Nanobacteria and Nanobes- Are They Alive?
What / Where / People / Implications / Resources
What are Nanobacteria and Nanobes?
Nanobacteria are the smallest cell-walled organisms on Earth, the existence of which is the center of great controversy. A nanobacterium is by definition one billionth of a meter in diameter (1/10 the size of bacteria), leaving some to question whether or not an organism of this size has enough room to house necessary cell components such as DNA, RNA, and plasmids.
Nanobes are small features found in organisms and rocks. It is debatable if nanobes are living entities. This more general term does not imply that the structures are or have been left behind by nano-sized bacteria.
While nanobes and nanobacteria are sometimes used as distinct terms, they are often used interchangably.
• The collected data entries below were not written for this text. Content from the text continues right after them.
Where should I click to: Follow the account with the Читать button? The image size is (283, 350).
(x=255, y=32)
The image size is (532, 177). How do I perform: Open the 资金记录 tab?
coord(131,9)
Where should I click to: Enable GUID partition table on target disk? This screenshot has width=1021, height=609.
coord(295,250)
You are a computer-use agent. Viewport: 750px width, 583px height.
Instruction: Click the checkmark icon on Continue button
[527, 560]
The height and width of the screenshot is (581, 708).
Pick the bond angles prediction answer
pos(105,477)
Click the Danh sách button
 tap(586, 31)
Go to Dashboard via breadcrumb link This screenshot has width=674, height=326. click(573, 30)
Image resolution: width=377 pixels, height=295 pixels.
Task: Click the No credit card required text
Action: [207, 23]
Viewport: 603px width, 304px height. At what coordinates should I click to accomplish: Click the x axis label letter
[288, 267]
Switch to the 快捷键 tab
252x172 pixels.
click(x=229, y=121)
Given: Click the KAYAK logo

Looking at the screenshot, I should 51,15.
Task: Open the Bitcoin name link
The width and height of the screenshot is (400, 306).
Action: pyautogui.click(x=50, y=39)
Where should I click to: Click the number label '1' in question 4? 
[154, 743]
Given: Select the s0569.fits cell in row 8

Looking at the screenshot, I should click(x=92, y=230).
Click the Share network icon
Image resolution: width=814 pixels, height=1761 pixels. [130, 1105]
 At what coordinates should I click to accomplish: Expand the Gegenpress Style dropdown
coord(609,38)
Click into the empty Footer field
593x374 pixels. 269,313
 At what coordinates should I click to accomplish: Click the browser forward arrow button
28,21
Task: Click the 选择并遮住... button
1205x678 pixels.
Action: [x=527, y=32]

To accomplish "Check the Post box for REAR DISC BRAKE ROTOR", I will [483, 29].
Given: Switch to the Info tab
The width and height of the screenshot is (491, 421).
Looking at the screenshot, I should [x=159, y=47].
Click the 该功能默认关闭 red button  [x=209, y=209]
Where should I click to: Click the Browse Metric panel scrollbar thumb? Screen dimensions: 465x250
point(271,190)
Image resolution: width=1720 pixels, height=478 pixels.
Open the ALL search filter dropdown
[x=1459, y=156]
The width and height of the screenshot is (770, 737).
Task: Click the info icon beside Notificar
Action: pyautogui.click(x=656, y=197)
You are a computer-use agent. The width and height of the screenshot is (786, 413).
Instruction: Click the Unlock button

These terms will be used interchangably in this web page.Back to Top
Where are Nanobes Found?
Nanobes are thought to exist everywhere! Nanobe structures have been found within organisms as well as rocks. While their existence is relatively new knowledge, some speculate that nanobes may even outnumber bacteria by an order of magnitude!
Nanobes may also exist on other planets! Martian meteorites such as ALH84001 (more info) have been speculated to contain trace fossils of nanobacteria. The softball-sized igneous meteorite shows microscopic worm-like and "ovid" nanofossils.
Nanobacteria are thought to have been found in human blood and may be related to health issues such as the formation of kidney stones due to their biomineralizaton processes. This has been met with some resistance, as some argue that this biomineralization is caused by the nucleation of non-living biological molecules. (more info)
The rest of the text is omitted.